Start Reading passage

So even though i am truly surprised by the Tarmac it is what it is and the Roubaix is what it is. If I had one bike it would be the Roubaix. Tarmac, though not overly harsh, is not the same level of ride as the Roubaix. Also, though you usually give up a bit of frame stiffness to get that level of comfort in a ride...the Roubaix is a very stiff bike that is on par with several race bikes and she is outstanding on climbs...to be honest the slush fund built up so i started to build me up another bike and really didnt need another bike for the canyon runs...just wanted one...rewards from working hard. If you encounter fast descents and challenging cornering in your daily rides, or more often than not...then an aggressive geometry bike may be a better fit for you as it truly seems to shine barreling down hills and with fast cornering. There are several people that like the more aggressive positioning, I can see that now, I truly love the ride differences in the two geometries, but if your about distance then you will want to stick with the endurance oriented frames like the Roubaix and just ensure your fitted properly to help eliminate that back pain. 

Also pdainsworth...your bike is beautiful and your gonna love it...enjoy and keep us posted.


----------



## Golfster (May 13, 2010)

Beautiful bike, PDain! Congrats on the new ride.


----------



## Devastazione (Dec 8, 2011)

Thanks for your replies and I'm sorry I went OT.

It's useful to say that I've always had lower back problems long before the bike passion kicked in. I guess is just a matter of making my lower back muscles stronger and more flexible,and I know that will take time. Also is safe to say that back pain is not there while I'm riding,I actually feel pretty comfortable and totally pain free while on the bike for prolonged hours. The problem kicks in when I get off the bike, it really feels like someone is suddendly stabbing me or whipping me in the back and I can clearly feel my left hand lower back muscles are unable to stand any effort anymore. From that moment on and for the rest of the day I really have to help mylsef a lot with my harms just to stand up from a sitting position as the pain and the "whipping and stabbing " feelings are pretty uncomfortable. 
The next day things start to improve : my muscles are more relaxed and even my back is perfectly straight and pain is totally gone. Again,I really feel like is just a matter of making my muscles stronger down there. 
A month ago my garage was flooded and I had to spend a good 20 minutes of pushing and mopping water out,bottom line 30 minutes after I was down my back was screaming in pain and just standing up from my desk at the office was a monumental effort...


----------



## pdainsworth (Jun 6, 2004)

End Reading passage

**Things to do**
(1) Reproduce the forum thread from "A month ago" to "a monumental effort...", switching "garage" to "basement".
(2) Answer these questions about the forum thread:
(a) Which bike would the first poster keep if they could have only one?
(b) According to Devastazione, when does the back pain start?
(c) How long did Devastazione spend pushing and mopping water out after the flood?

Start Raw data

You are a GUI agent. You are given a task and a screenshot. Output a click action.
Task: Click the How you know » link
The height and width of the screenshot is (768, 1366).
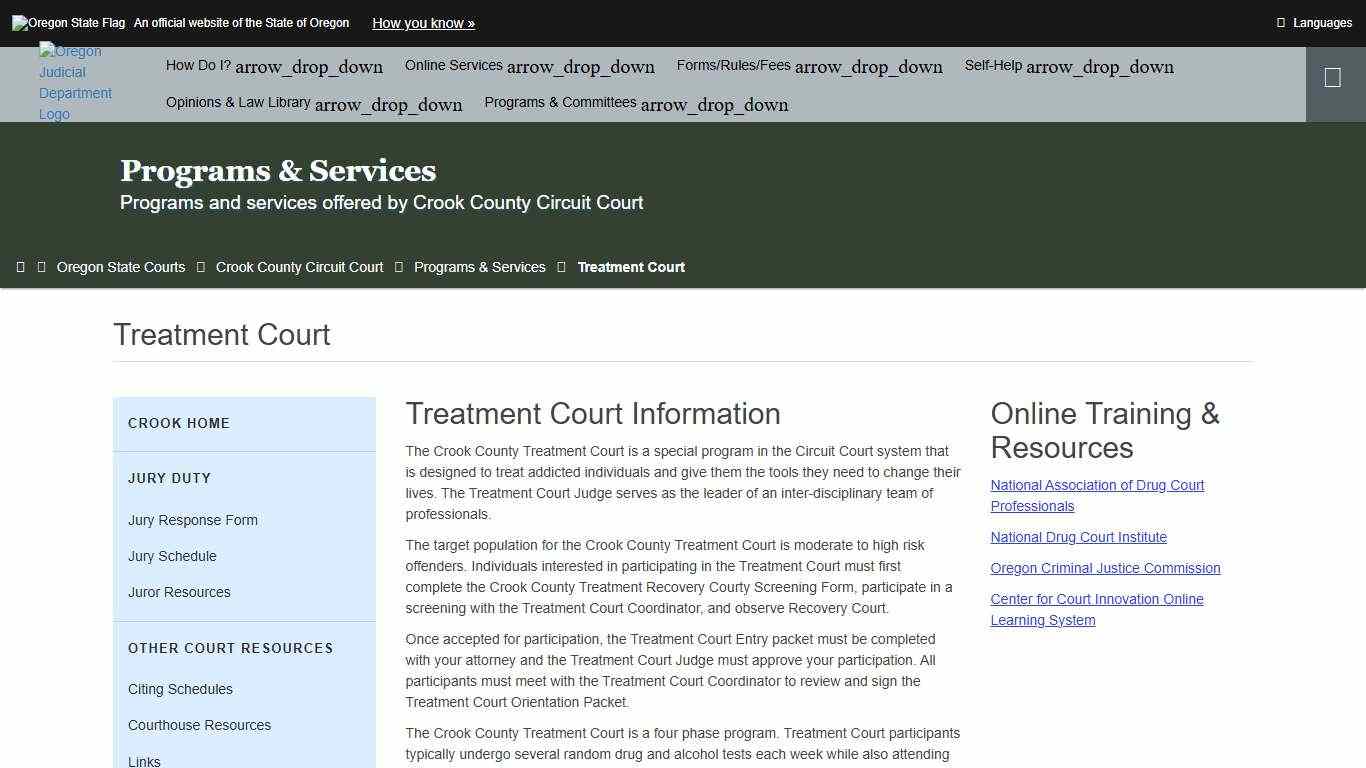coord(422,23)
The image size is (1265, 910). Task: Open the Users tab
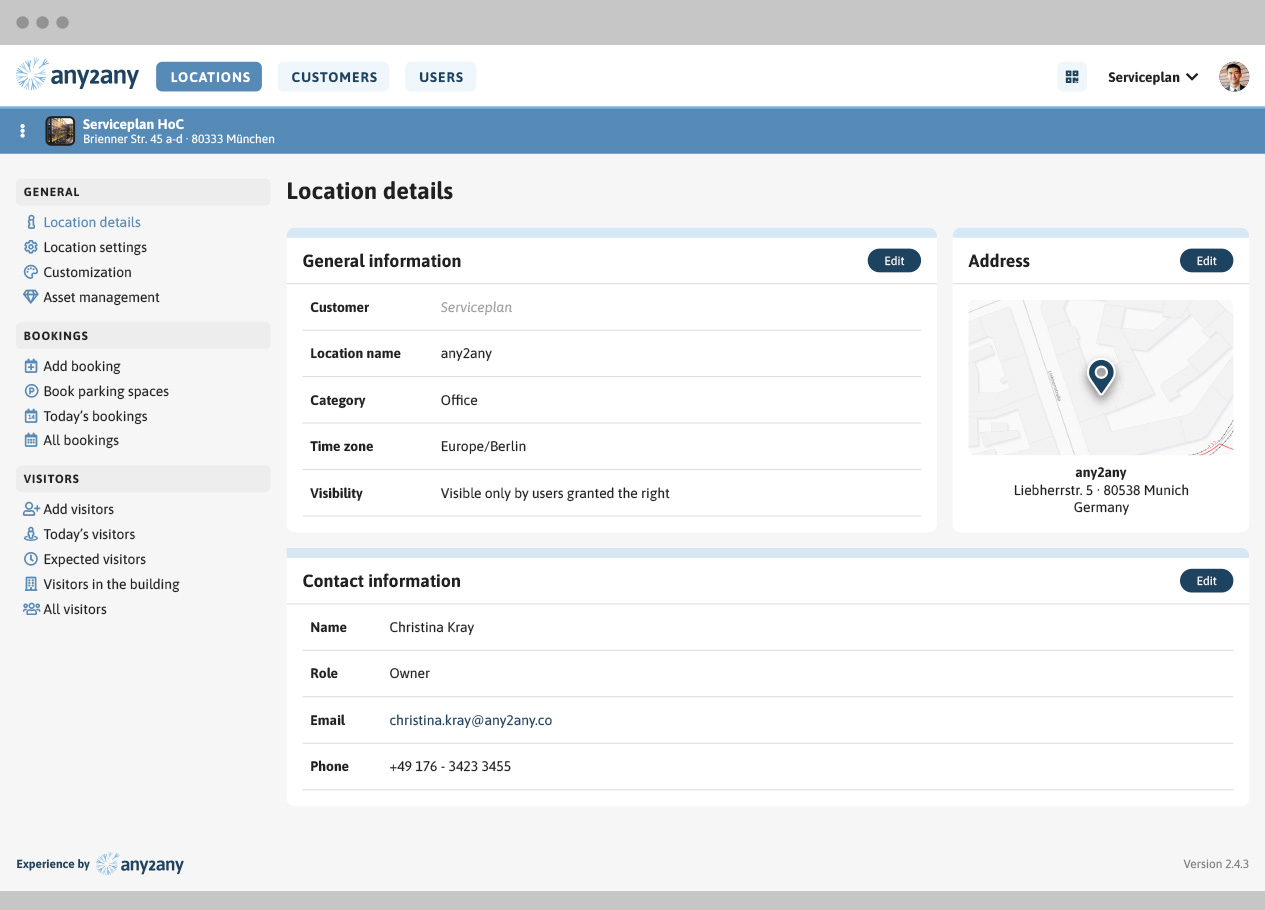click(441, 77)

End Raw data

**Full solutions**
(1)
A month ago my basement was flooded and I had to spend a good 20 minutes of pushing and mopping water out,bottom line 30 minutes after I was down my back was screaming in pain and just standing up from my desk at the office was a monumental effort...

(2)
(a) The Roubaix.
(b) When getting off the bike.
(c) A good 20 minutes.